A prefeitura de Mangaratiba, no litoral sul do Rio, a 50 km da capital, autorizou uma construtora a utilizar uma Área de Preservação Permanente (APP) para fins residenciais. Com mais de 60 mil m², o terreno foi permutado em uma manobra jurídica denunciada ao Ministério Público Federal (MPF).
A reportagem é de Antonio Pita e publicada pelo jornal O Estado de S. Paulo, 04-05-2012.
Demarcada em 1987, a área é cercada por praias da Baía de Angra dos Reis e por mansões que custam, em média, R$ 1 milhão. Entre os proprietários de casas na região estão empresários e políticos, como o governador do Rio de Janeiro, Sérgio Cabral (PMDB).
A denúncia foi feita por moradores do Loteamento Itaóca, vizinho da área de preservação. O terreno da reserva foi cedido à prefeitura como contrapartida à construção do loteamento, na década de 1980. No registro da época, a área tem o uso definido para preservação de caráter permanente, sendo proibidas futuras construções.

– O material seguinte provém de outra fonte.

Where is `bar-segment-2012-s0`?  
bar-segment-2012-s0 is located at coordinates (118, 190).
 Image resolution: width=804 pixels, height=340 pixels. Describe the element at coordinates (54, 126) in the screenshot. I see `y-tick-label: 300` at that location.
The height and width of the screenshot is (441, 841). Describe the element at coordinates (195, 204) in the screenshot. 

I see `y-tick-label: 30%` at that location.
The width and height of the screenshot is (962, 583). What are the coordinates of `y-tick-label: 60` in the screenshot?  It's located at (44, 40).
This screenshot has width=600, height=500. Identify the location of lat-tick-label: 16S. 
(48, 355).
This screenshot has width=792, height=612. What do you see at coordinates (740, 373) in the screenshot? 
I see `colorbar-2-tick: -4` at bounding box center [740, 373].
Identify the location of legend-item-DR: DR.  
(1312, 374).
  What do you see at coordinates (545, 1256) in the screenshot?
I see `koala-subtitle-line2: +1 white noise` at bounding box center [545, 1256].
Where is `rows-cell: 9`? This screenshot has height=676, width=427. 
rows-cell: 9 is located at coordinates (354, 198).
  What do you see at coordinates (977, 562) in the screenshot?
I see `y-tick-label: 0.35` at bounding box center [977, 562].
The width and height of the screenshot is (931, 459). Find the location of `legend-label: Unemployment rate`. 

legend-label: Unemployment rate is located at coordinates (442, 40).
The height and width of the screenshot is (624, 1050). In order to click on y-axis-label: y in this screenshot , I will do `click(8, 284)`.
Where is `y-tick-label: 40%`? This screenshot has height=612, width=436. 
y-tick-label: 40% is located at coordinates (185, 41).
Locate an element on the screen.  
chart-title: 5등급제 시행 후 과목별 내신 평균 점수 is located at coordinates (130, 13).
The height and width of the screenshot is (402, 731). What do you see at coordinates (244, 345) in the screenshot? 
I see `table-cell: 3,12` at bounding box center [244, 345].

Em maio de 2011, sua finalidade foi alterada em uma lei sancionada pelo prefeito Evandro Bertino Jorge (PR). No texto, a área deixa de ter o caráter público para "dar destino adequado às áreas livres do município". Na mesma lei, aprovada na Câmara, o município fez uma permuta com a empresa Empreendimentos Enseada Portofino SPE. Em troca, a cidade recebeu um terreno de 130 mil m² na outra margem da Rodovia Rio-Santos. Em março, a construtora obteve da prefeitura aval para o uso "comercial ou residencial" no antigo terreno.
Prédios de luxo
No local, placas anunciam a venda de apartamentos de luxo em dois prédios de seis andares, construídos em uma encosta de frente para o mar. Máquinas são vistas dentro do terreno, realizando serviço de terraplanagem e pavimentação de uma via até a praia.
Apesar das denúncias, o prefeito nega que haja empreendimentos aprovados para o local. "Não há qualquer projeto a ser implementado na área destinada ao condomínio", disse Bertino. Segundo o prefeito, a área cedida estava degradada e não era destinada à preservação. "Trata-se apenas de sapê." O secretário estadual de Meio Ambiente, Carlos Minc, solicitou investigações à Procuradoria-Geral do Estado (PGE) e ao Instituto Estadual do Ambiente (Inea). "Do ponto de vista ambiental, é ilegal e é um escândalo. Isso tem de ser investigado para não ficar impune. É um estelionato ambiental."
Responsável pela construtora, Anderson Machado negou acusações de ilegalidade. Segundo ele, o empreendimento não será erguido na área permutada, mas no terreno vizinho, que também seria da construtora. Para o advogado que representa os moradores da região, Arnon Velmovitsky, a manobra jurídica que permitiu a permuta é uma lesão ao patrimônio público. "Isso atende a interesses específicos nessa área valorizada."
O processo de permuta também envolve outras suspeitas de irregularidades. A sede da construtora está registrada no mesmo terreno permutado à prefeitura em 2011. No termo de permuta sancionada pelo prefeito, dos 130 mil m² da área cedida pela empresa, cerca de 43 mil m² serão reservados para coleta e abastecimento de água do próprio empreendimento contestado.
Alguns moradores do local também relatam ameaças e agressões por parte de representantes da construtora. "Nós contratamos um topógrafo para demarcar os limites do nosso loteamento e ele foi ameaçado e nunca mais voltou. Aqui virou terra de ninguém, um velho oeste", afirmou um morador que não quis se identificar.
O prefeito de Mangaratiba disse desconhecer as ameaças e negou que o manancial fizesse parte da área permutada. Segundo ele, o projeto que alterou a finalidade do terreno foi apresentado à Câmara de Vereadores em fevereiro de 2011. Na época, o presidente da Câmara, vereador Edinho (PMDB), também acumulava o cargo de prefeito interino de Mangaratiba.
Ele substituiu o ex-prefeito Aarão Brito (PMDB), que foi cassado pelo Tribunal Regional Eleitoral (TRE) por corrupção. O vereador não quis comentar as denúncias.